The oil market is currently faced with several issues that are adding to price volatility and uncertainty. Calls to transition away from fossil fuels are affecting investments in the industry and this underinvestment is causing a supply-demand imbalance.
Several companies in the US have voiced concerns over the accelerated increase in output but the White House appears to have the assurance from major producers that they are amenable to accelerating output.
Major US producers confirmed that the current pace of increased drilling looks highly likely to assure a minimum of 1 million barrels per day of production growth in 2022 and at least 700,000 barrels per day in 2023.
It would be important to note that sentiment is influencing markets and stimulating speculation based on concerns rather than actual disruptions. This is evident in the case of Russian oil exports. According to a Russian official, exports are down only by 400,000 barrels per day in April. This is much lower than previously exaggerated estimates influencing prices.

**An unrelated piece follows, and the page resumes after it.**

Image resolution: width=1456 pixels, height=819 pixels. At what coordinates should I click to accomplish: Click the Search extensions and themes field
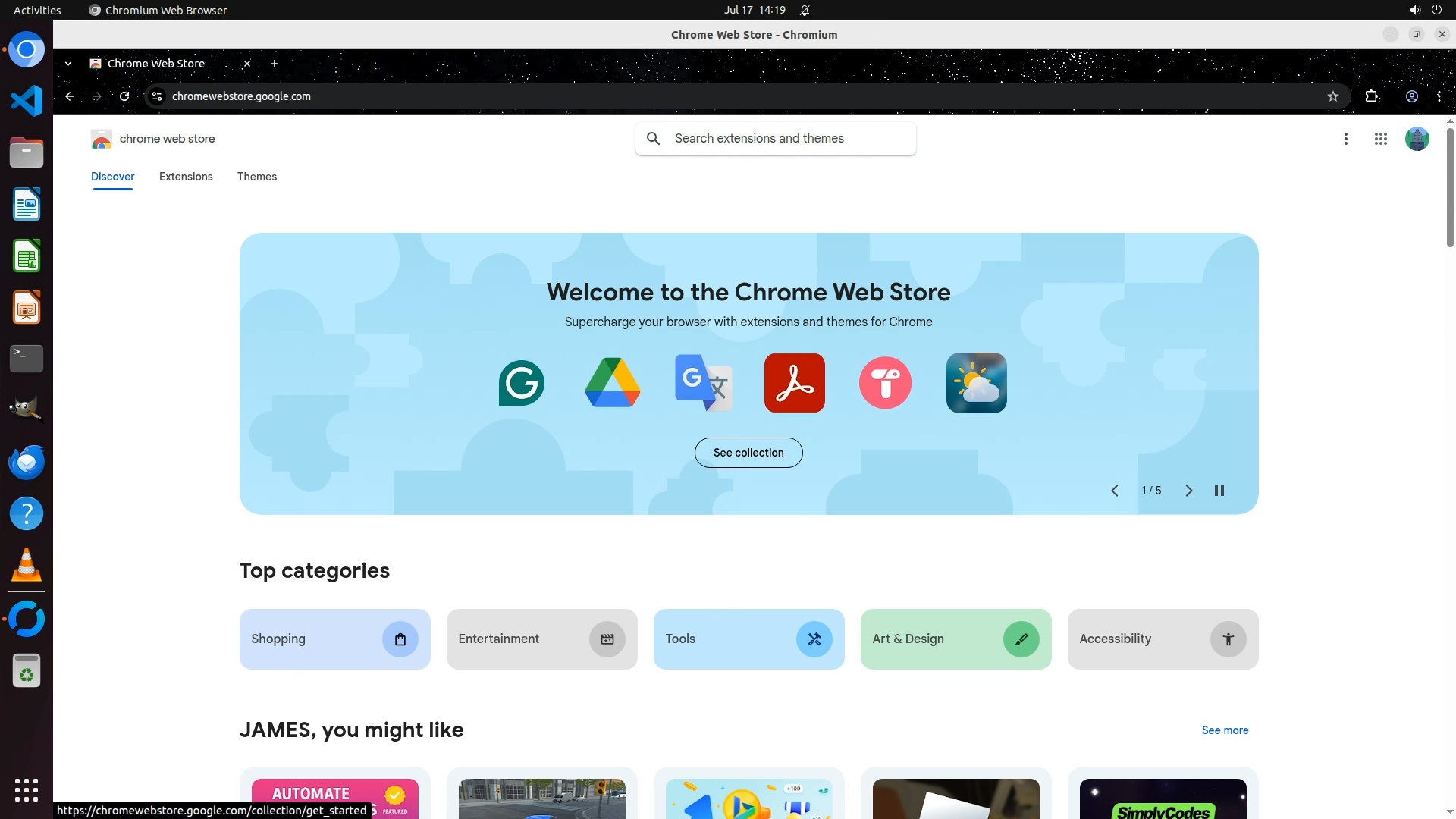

Despite sanctions, several countries and traders are purchasing Russian crude without real interruption. India confirmed such purchases of Russian crude and benefited from discounts.
There is also a perception that Europe is hesitant to release its reserves due to the ongoing war in Ukraine. The virus outbreak in China is also adding to market concerns.
Inflation has become a mounting worry, and the latest geopolitical crises have contributed to exacerbating the issue, given the importance of both Russia and Ukraine as major commodity exporters. The US Fed has already hiked interest rates in March and currently foresees roughly six additional rate hikes in 2022. In the US and the EU, these monetary actions could possibly reduce the economic growth beyond the desired slowdown as they also coincide with the current geopolitical issues and an underlying dynamic of de-globalization.
Additional EU sanctions on Russia coupled with traders avoiding purchases of Russian crude grades will further tighten the market for medium sour grades, particularly in Europe, in the near term.
• Mohammed Al-Shatti is a Kuwaiti oil analyst.